Design reference and advantages of a Very Low Earth Orbit SAR Earth Observation mission.
- Paper number
IAC-14,B1,P,30,x25329
- Author
Ms. Laia Ramio-Tomas, Cranfield University, United Kingdom
- Coauthor
Dr. Stephen Hobbs, Cranfield University, United Kingdom
- Coauthor
Dr. Peter Roberts, Cranfield University, United Kingdom
- Coauthor
Mr. Josep Virgili Llop, Cranfield University, United Kingdom
- Year
2014
- Abstract
Lowering the operational altitude can provide significant advantages to space missions that make use of Synthetic Aperture Radar (SAR) for Earth Observation. Orbiting closer to the target substantially reduces the amount of power required to operate the SAR. The aerodynamic forces will increase when lowering the altitude, and they will become one of the design drivers. Mainly the increase in drag may drastically reduce the lifetime of the spacecraft at very low altitudes, forcing to add drag-compensating systems. Some of the natural characteristics of SAR payloads can be used to alleviate this problem (specially when compared to optical payloads). Specifically the elongated shapes of the antenna can be used to achieve an elongated spacecraft with a small cross-sectional area, lowering the total drag force.
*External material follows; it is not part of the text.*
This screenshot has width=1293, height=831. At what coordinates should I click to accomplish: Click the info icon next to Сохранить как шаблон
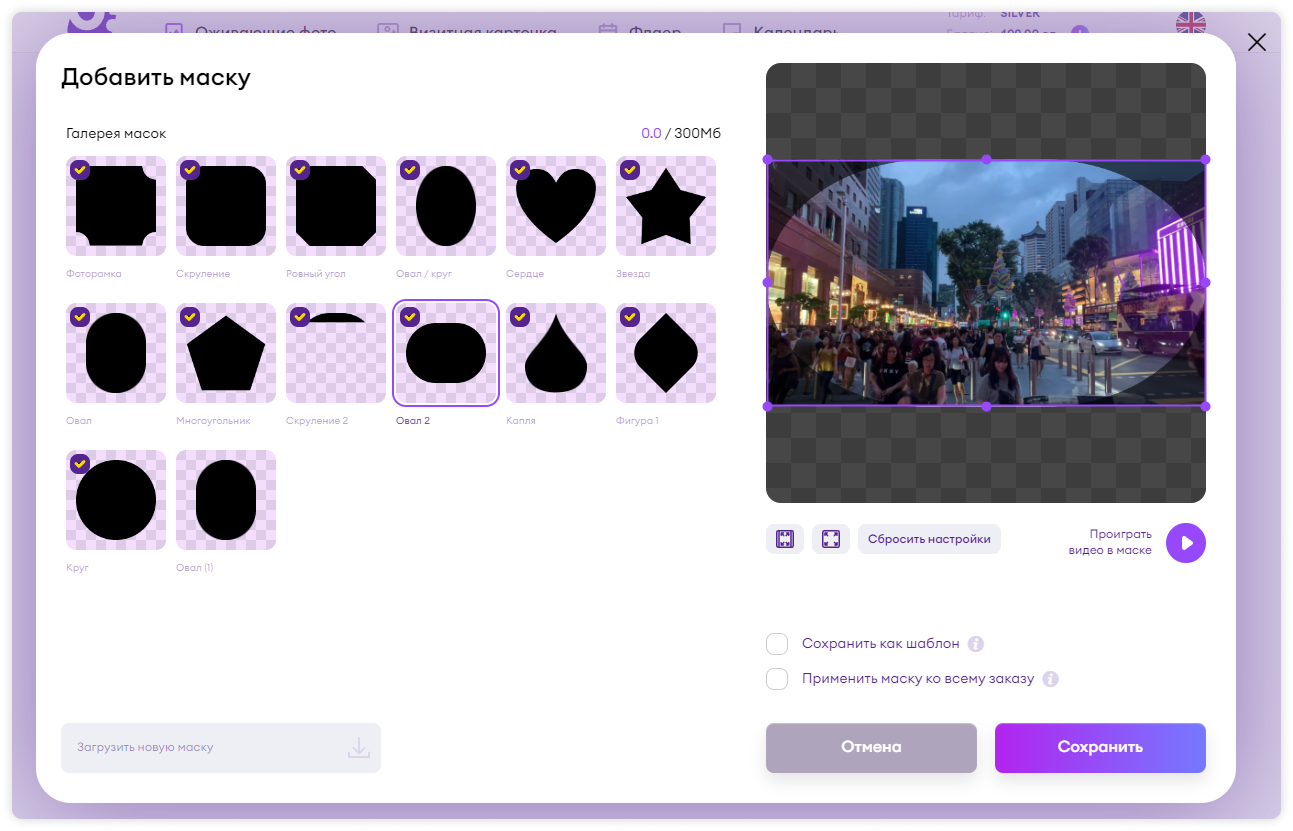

SAR payloads have also the ability to steer their beams electronically, reducing the attitude maneuvers required and hence reducing even further the mean drag experienced by the spacecraft. Here the concept of a Very Low Earth Orbit SAR mission is explored over a range of different altitudes, the design drivers at different altitudes are identified and finally a design reference is provided. The advantages of such a concept with respect to the traditional higher altitude counterparts are then analyzed and discussed.
- Abstract document
- Manuscript document
IAC-14,B1,P,30,x25329.pdf (🔒 authorized access only).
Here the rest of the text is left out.